In the real world, a man’s kryptonite is being in love. Love is that one area in our lives in which we’re weak more than we’re strong. Many of our actions in relationships are born out of the need to impress or satisfy a woman. But we also carry the load of protecting the woman we gave our hearts to. We put a great deal of pressure on ourselves to maintain an impenetrable coat of armor. Although, behind that stoicism is the realness that no man can take the look of disappointment or hurt in a woman’s eyes.
Not if he has a soul.
Here’s the thing though – women seldom consider that emotional security is a 2 way street. Much of the intangibles that a man needs from his woman is going to go unsaid simply because not much is expected from women on that front. But trust me, men notice. We may not speak on it, but certain areas of unfulfillment can hurt. Here are just a few situations in which women can cause the man in their lives to retreat or create a disconnect.
Complaining when he’s showing honest effort
Some guys aren’t romantic types. So if a man remembers that you like lillies instead of roses, don’t complain because he only sent you 6 instead of a dozen. Maybe he’s not the best cook in the world. But if he took a day off from the gym to attempt a recipe you mentioned you wanted to try, at least let him know that it meant something to you for him to remember at all.
Not being a creep for him
Women have no qualms about openly lusting over guys like David Beckham, Idris Elba, and any other attractive celebrity. Hell, ya’ll even lust over guys on Instagram. But why is it so difficult to outwardly compliment your man? Not those superficial “babe you look nice today” or “my man is so handsome” comments either. You know how it turns you on for your man to look at you and licks his lips like you’re a piece of Popeye’s chicken? NEWS FLASH! We want and need to know that you find just as desirable.
Reminding him of what he’s not
So you used to date D1 prospects. That guy that’s supposedly like your brother
that you had relations with at some point is a successful engineer. I don’t think women ever do this intentionally, but they often tell stories about their exes highlighting the positives about them that obviously don’t fit their current boyfriend. That’s not to say that she feels like she downgraded or wants her man to feel inadequate. However, if your man is still in the process of progressing, it doesn’t help his ego to know he’s not where he should be based on past men in your life.

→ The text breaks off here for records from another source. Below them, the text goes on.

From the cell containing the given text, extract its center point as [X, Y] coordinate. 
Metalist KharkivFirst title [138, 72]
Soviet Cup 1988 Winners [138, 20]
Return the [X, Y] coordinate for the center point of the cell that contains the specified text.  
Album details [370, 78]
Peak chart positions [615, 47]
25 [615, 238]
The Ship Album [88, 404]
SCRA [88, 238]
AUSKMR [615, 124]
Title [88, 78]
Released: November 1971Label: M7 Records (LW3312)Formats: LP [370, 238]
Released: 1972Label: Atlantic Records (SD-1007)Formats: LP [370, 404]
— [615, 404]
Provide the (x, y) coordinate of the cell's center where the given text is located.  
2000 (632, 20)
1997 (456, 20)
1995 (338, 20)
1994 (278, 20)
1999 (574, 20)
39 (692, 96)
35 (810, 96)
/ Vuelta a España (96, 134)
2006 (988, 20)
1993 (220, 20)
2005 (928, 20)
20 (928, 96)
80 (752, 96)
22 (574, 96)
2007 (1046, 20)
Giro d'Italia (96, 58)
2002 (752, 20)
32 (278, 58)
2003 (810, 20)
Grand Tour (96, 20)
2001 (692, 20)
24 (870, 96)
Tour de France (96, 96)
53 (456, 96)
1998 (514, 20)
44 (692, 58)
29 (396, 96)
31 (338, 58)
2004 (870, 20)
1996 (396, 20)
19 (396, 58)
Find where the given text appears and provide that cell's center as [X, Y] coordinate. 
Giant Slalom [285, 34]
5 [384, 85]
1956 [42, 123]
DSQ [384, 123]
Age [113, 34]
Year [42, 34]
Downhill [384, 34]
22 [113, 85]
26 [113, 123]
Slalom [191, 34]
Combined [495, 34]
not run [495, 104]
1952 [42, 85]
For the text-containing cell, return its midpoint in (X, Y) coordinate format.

Not letting him express himself on his terms
Men aren’t talkers. In relationships, we particularly try to avoid confrontation because we prefer peace and quiet. But when we’re passionate about something, we can go on for hours. Disagreements and arguments are a part of romantic relationships. Because women spend so much time outside of the house being silenced and demeaned, they can come across unnecessarily combative with their man. When things are calm, a man’s silence is read as he’s up to something or being apathetic. As a woman, you can’t force meaningful conversation out of your man.
The success of your relationship is largely dependent on knowing your man’s love language. I’ve mentioned the 5 Love Languages previously and how important it is to the foundation. The male ego is fragile. That doesn’t infer it needs to be stroked constantly. Protecting a man’s heart the way he does yours begins with you understanding that beyond that facade, he’s capable of being hurt by you.
Fellas, what other ways can be women be unintentionally hurtful in relationships? What’s the best way to discuss how she fix it?